Others put the annual figure in the 15-20 billion barrel range. But no one knows for sure. Early in the life of an oil well, the oil production is high and water production is low. Over time production characteristics reverse themselves with some older wells producing a water-to-oil ratio of 50:1 or higher!

Some states provide produced water estimates and some don’t. And then there is the entire offshore disposal situation, sometimes from platforms more than 100 miles from the coast in waters deeper than a mile.

The Wyoming Oil and Gas Conservation Commission reported the top 10 water producing fields last year, by themselves, yielded more than 1.6 billion barrels of water. Much of that came from coalbed methane fields such as the Powder River Basin Coalbed Field.

In Alaska, more than 1 billion barrels of produced water was processed in 2004 — the last year detailed information was collected. The actual total was 1,111,439,663 barrels, as reported by the Alaska Oil & Gas Conservation Commission. Most of that was handled on the North Slope, from the Prudhoe Bay fields (489 million barrels of water) and Kuparuk River pools (263 million barrels of water).

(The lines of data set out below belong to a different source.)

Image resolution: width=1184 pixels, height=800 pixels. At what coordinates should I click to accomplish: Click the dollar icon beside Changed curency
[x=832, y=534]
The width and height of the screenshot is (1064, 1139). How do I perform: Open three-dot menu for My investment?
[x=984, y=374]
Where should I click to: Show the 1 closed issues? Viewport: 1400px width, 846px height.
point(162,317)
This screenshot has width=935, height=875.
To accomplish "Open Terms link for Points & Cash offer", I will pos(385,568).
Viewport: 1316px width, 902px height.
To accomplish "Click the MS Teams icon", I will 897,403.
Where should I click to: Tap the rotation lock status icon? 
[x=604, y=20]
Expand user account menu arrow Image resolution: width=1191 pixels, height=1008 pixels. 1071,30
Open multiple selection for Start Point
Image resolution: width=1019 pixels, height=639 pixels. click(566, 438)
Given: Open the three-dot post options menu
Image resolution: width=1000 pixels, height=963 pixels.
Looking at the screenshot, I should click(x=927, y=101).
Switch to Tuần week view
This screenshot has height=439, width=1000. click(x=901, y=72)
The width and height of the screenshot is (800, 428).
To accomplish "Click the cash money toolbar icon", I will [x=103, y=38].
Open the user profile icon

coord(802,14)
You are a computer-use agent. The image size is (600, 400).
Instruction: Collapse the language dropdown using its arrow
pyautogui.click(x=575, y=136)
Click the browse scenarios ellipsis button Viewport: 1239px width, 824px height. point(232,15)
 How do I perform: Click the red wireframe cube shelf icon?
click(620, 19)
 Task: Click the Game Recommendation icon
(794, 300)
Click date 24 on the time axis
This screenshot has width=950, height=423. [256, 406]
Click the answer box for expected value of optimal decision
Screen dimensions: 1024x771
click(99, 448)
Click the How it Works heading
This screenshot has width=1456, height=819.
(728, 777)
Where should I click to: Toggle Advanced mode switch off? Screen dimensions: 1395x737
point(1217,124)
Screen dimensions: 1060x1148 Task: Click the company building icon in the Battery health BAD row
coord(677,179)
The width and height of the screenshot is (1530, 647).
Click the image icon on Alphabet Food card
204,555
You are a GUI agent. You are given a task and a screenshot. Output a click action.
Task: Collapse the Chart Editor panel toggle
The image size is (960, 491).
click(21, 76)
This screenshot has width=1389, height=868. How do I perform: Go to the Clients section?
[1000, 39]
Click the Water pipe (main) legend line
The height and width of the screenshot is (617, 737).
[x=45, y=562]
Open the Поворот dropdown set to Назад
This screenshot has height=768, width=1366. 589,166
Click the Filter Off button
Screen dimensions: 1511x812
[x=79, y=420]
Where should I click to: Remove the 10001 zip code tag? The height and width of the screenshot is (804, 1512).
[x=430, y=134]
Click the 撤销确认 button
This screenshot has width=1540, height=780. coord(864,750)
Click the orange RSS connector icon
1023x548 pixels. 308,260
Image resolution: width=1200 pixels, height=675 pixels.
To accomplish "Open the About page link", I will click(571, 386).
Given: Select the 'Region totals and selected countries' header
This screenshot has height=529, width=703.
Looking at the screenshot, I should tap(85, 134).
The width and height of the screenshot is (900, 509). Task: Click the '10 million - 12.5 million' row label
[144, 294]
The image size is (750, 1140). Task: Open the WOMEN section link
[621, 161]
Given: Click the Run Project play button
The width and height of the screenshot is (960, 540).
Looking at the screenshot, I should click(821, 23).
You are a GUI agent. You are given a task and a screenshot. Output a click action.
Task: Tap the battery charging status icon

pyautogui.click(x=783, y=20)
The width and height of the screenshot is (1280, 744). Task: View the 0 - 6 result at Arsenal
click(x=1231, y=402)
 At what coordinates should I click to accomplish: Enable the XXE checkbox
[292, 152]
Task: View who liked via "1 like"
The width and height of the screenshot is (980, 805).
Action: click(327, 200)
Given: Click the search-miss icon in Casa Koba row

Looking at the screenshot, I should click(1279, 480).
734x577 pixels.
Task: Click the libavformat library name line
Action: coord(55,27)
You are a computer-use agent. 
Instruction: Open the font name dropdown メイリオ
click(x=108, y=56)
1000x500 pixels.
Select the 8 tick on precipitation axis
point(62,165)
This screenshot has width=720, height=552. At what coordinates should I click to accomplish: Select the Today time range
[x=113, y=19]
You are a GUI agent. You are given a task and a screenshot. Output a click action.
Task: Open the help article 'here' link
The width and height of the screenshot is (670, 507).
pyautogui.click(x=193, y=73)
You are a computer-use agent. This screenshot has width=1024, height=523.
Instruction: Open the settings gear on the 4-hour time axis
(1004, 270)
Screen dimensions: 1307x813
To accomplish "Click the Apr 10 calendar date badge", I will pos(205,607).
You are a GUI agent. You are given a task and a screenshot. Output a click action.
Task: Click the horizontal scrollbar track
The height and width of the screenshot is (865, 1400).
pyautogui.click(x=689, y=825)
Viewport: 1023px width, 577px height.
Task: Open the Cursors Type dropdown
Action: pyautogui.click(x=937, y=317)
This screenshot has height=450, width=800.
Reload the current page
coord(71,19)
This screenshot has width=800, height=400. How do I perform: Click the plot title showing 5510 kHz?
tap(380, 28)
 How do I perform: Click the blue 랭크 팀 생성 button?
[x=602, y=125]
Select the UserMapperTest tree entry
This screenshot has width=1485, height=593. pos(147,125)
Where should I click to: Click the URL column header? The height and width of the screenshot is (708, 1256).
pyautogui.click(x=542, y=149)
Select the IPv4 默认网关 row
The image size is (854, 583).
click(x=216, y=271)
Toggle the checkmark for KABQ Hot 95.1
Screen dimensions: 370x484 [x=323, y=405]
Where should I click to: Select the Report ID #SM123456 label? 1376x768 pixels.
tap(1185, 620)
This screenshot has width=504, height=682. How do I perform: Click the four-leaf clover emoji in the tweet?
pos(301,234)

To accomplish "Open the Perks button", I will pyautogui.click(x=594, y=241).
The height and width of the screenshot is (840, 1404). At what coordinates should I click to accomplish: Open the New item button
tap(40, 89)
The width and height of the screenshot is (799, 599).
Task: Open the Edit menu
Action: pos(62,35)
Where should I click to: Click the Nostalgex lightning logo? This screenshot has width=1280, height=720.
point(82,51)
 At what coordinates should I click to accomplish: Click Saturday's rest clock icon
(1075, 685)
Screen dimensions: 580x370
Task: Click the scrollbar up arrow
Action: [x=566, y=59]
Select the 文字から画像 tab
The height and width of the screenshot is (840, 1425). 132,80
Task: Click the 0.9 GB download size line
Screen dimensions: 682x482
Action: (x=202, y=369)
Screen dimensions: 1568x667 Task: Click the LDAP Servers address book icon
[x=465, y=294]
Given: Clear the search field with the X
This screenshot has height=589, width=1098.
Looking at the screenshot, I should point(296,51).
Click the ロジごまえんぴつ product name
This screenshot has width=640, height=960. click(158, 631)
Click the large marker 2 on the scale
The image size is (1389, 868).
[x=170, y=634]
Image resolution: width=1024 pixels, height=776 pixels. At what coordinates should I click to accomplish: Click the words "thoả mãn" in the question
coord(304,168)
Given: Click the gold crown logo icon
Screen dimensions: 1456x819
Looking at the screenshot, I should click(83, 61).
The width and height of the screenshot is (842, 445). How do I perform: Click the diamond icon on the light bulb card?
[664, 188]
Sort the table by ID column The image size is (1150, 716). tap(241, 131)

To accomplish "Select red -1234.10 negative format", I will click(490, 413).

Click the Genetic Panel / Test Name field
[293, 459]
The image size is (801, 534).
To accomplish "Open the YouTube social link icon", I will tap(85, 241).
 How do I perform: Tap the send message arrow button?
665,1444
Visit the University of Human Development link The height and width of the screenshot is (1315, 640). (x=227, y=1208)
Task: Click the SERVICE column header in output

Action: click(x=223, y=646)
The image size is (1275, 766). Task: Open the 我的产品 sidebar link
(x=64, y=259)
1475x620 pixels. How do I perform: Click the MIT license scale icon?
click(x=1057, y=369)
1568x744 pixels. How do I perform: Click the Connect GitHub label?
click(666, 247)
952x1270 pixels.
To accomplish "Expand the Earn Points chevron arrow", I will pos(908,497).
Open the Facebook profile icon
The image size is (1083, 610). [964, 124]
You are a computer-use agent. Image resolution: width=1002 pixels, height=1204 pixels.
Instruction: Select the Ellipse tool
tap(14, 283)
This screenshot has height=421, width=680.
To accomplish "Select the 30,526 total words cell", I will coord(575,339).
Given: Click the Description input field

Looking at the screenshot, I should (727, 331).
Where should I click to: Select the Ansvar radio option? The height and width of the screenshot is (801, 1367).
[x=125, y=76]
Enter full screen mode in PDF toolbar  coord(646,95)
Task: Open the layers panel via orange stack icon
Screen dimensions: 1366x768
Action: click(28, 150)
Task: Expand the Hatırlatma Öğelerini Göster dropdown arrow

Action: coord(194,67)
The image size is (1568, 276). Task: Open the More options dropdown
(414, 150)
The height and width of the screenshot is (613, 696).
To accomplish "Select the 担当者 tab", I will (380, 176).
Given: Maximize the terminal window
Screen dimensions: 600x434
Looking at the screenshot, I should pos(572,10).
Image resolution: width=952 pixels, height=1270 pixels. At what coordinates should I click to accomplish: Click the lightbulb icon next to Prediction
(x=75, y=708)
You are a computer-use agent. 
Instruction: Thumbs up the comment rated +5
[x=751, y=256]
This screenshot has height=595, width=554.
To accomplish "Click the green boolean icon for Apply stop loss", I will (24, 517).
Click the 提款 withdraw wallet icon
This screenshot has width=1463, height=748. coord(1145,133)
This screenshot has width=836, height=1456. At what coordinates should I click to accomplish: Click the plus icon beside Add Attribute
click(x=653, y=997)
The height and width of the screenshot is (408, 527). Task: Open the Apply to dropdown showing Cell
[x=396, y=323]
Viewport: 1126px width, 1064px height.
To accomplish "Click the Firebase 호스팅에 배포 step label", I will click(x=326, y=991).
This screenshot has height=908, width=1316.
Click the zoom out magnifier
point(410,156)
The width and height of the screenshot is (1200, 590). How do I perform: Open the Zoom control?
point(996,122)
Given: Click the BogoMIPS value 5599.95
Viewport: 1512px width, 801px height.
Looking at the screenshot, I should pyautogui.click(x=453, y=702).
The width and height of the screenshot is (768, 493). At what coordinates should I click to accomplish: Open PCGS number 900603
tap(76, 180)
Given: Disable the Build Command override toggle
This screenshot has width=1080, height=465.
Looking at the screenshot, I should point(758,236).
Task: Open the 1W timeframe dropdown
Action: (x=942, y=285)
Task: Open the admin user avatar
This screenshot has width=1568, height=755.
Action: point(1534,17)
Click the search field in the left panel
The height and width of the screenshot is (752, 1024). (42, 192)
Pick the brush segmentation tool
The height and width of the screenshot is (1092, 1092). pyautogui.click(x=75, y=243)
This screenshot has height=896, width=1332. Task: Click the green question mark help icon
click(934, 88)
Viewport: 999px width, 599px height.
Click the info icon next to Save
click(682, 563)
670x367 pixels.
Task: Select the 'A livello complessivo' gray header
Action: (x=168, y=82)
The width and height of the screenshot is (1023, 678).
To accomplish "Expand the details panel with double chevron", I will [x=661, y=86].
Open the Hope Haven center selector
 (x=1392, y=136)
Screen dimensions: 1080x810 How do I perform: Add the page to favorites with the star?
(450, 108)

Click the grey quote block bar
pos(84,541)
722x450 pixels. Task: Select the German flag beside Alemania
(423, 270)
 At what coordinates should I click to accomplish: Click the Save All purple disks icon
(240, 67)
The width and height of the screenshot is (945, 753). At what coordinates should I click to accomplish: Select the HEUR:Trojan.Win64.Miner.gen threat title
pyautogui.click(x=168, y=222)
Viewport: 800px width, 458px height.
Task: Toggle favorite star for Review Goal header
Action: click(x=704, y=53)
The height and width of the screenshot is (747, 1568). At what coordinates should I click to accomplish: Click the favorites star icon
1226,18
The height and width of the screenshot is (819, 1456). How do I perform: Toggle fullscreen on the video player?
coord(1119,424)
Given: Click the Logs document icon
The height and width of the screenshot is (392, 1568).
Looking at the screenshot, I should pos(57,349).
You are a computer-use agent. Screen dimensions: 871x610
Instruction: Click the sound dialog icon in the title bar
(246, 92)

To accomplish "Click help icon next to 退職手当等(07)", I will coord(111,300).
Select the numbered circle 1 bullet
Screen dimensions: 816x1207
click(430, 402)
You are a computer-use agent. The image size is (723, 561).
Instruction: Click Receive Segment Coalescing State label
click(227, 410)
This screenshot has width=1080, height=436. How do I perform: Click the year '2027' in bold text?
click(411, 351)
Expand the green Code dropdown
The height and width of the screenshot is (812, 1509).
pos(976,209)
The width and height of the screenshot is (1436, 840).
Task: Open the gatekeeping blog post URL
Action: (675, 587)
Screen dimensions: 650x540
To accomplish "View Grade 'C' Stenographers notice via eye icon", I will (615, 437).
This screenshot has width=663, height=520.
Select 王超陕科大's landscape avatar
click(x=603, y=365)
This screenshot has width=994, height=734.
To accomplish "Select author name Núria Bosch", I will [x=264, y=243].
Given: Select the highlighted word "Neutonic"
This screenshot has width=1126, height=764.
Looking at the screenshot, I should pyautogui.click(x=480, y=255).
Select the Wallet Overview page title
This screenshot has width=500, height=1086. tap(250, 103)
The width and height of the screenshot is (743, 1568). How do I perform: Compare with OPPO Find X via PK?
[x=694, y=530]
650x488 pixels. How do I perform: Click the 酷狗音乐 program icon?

California is another big water state. The California Department of Conservation, Division of Oil, Gas and Geothermal Resources, reported more than 5.5 billion barrels of produced water were handled in 2007 — all in an effort to produce more than 243 million barrels of oil and 312 Bcfg for the year.

So water disposal does affect the bottom line of oil and gas operations. And be assured that there will be no government bailout for this necessary expenditure.